Beyond the Barrel Man costumes, beyond the zombies that end the Denver A to Z show (what, no Zebulon Pike?), a sign warns that Collision: The Sand Creek Massacre, 1860s-Today may not be suitable for children, despite the fact that the spanking-new History Colorado building where it is located was clearly designed to appeal to kids.

But this exhibit is dedicated to one of the cruelest chapters of Colorado's history. On November 29, 1864, "in an unprovoked attack, U.S. soldiers killed more than 150 Cheyenne and Arapaho villagers who were living peacefully on their own reservation. Most of the slain were women, children and elderly men, and many of the two tribes' most influential leaders lay dead," the entrance sign notes. "A congressional commission concluded the massacre was 'foul, dastardly and cruel.'

"But something larger was lost after Sand Creek: the chance for peace. The massacre intensified anger and mistrust among American Indian residents and those settlers who wanted to take their lands, hardening the divisions between competing nations. A generation of warfare ensued throughout the West, claiming many more victims."

And the battle is not over yet.

The Sand Creek Massacre took place almost 150 years ago. But for the tribes that lost their ancestors there, the wounds are still very fresh. And this exhibit has poured salt on them, stirring more anger and mistrust. The concerns start with the exhibit's very title: Collision. That implies the Native Americans slaughtered that day were on the move, were confronting the troops.

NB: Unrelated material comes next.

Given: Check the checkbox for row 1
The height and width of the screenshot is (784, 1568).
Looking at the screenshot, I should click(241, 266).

But they were in a peaceful camp, a camp that they thought was protected by the United States flag raised by Black Kettle, the chief who had met with military and territorial leaders just two months earlier to discuss peace. He survived the massacre. "My shame is as big as the earth," he later said.

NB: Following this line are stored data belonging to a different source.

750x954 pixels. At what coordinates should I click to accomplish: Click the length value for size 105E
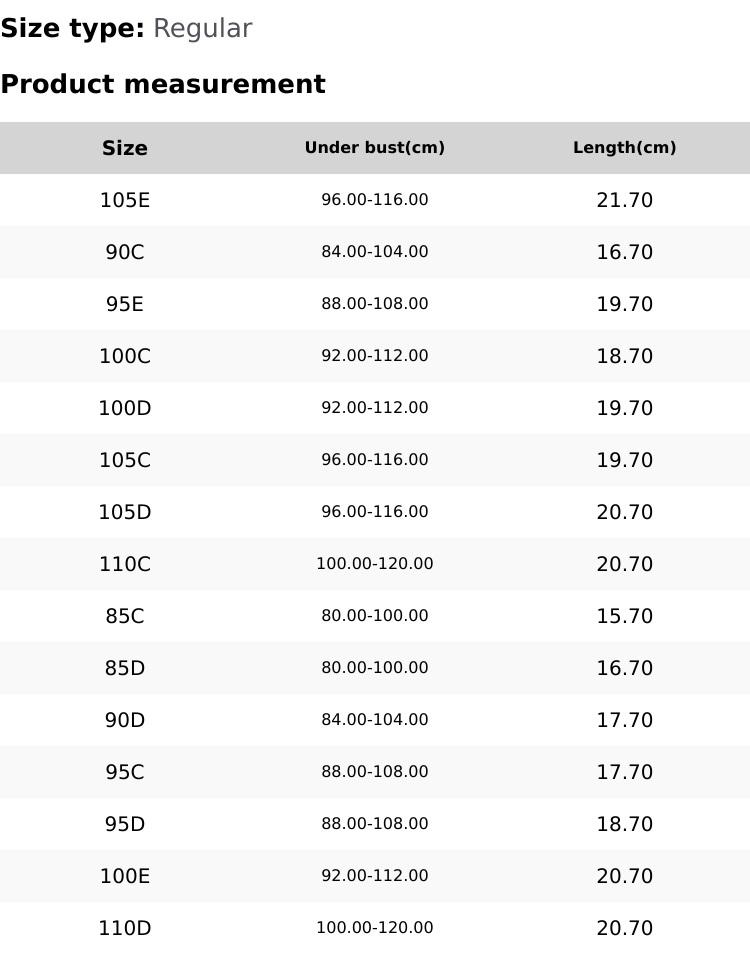(625, 200)
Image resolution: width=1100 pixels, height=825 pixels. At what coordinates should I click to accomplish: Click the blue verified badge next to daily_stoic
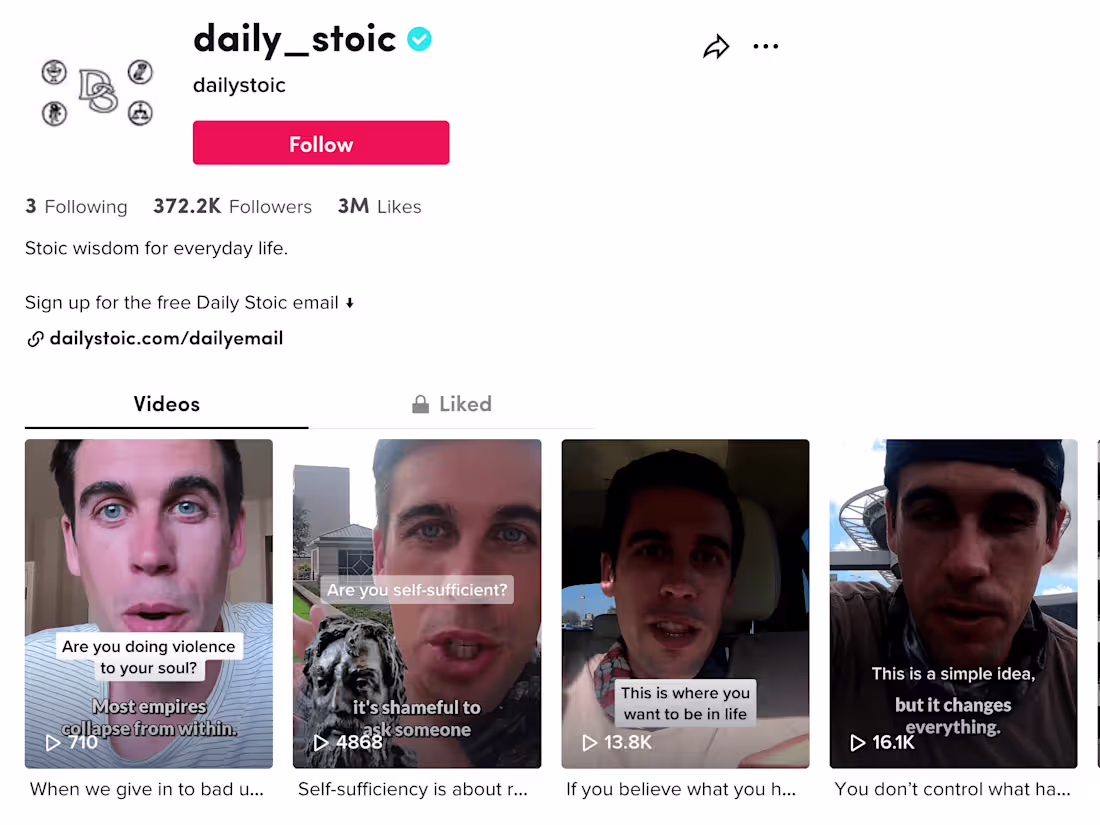click(x=419, y=38)
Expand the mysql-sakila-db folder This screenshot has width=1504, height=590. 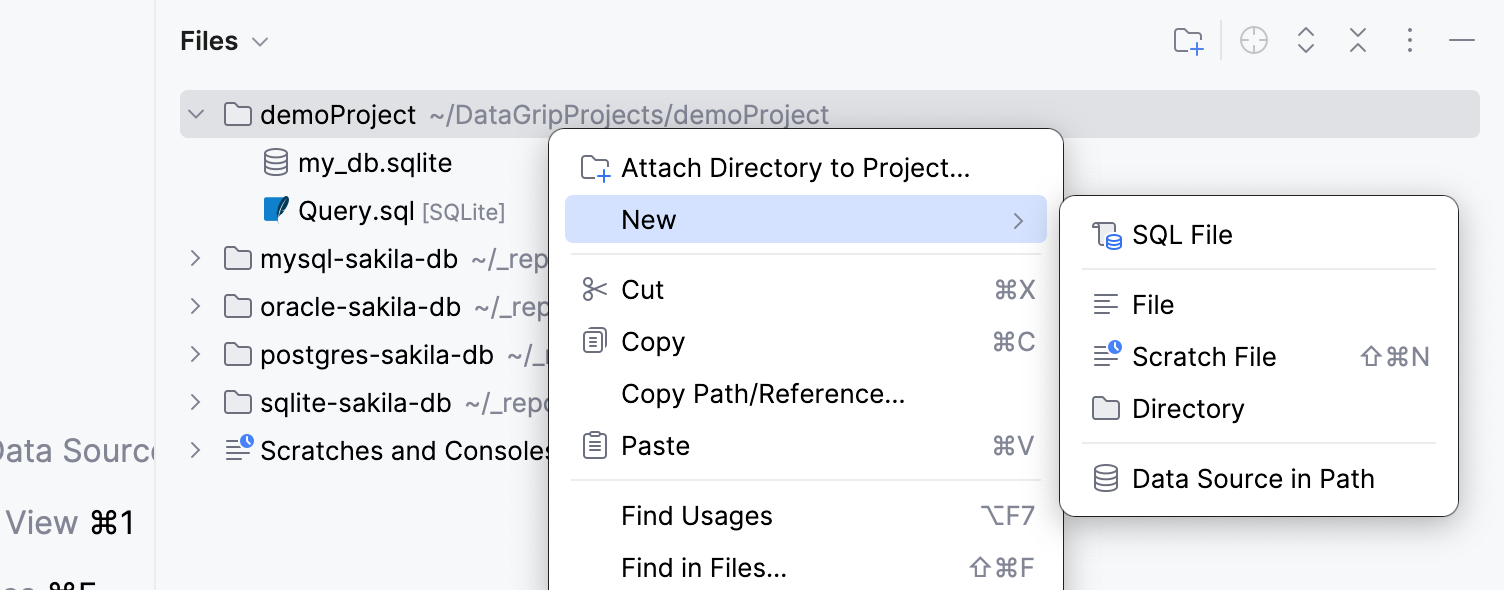[194, 258]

Black Kettle is featured in Collision. So is Captain Silas Soule, who was at Fort Lyon at the end of November 1864 when Colonel John Chivington rode up with the 700 men who'd volunteered to serve with the 3rd Colorado Cavalry for 100 days, "for immediate service against hostile Indians.... The company will also be entitled to all horses and plunder taken."

Days after the massacre, Soule wrote General Edward Wynkoop, the officer who'd escorted Black Kettle to the September 1864 peace talks, then was transferred from Fort Lyon: "The massacre lasted six or eight hours, and a good many Indians escaped. I tell you Ned it was hard to see little children on their knees have their brains beat out by men professing to be civilized. One squaw was wounded and a fellow took a hatchet to finish her, and he cut one arm off, and held the other with one hand and dashed the hatchet through her brain. One squaw with her two children were on their knees, begging for their lives of a dozen soldiers, within ten feet of them all firing — when one succeeded in hitting the squaw in the thigh, when she took a knife and cut the throats of both children and then killed herself.... They were all horribly mutilated. You would think it impossible for white men to butcher and mutilate human beings as they did."

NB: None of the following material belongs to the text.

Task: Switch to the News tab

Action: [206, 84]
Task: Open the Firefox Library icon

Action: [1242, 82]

Soule's refusal to fight that day was widely reported: He was branded a coward, testified against Chivington when Congress took up the case in early 1865, and was murdered on the streets of Denver that April. His letter to Wynkoop detailing the massacre, and another one written by Lieutenant Joseph Cramer, were lost for more than a century, turning up in a trunk in Evergreen in 2000, just before then-Senator Ben Nighthorse Campbell was to argue for the establishment of the Sand Creek Massacre National Historic Site in Congress. He read the letters from the podium, and the proposal passed.

But the battle is not over yet.

In 1999, as the National Park Service was working on the Sand Creek proposal, Lee Lonebear, a descendant of White Antelope and other victims, envisioned a ceremony that would transcend the massacre; since then, members of the Northern Cheyenne tribe have gathered at Sand Creek every November for a run that stretches the 180 miles to Denver. It was during the 2011 run that members of the Northern Cheyenne realized that History Colorado, the successor to the Colorado Historical Society, was far along with plans for a multimedia display on Sand Creek that would be part of the new building going up on Broadway. So Joe Fox, vice president of the Northern Cheyenne tribe, sent this reminder to Colorado state historian Bill Convery on December 5, 2011: "History Colorado, along with the Northern Cheyenne Tribe, Northern Arapaho Tribe, the Cheyenne and Arapaho tribes of Oklahoma, and the Park Service are by federal legislation recognized as partners in the development and management of the Sand Creek Massacre National Historic Site.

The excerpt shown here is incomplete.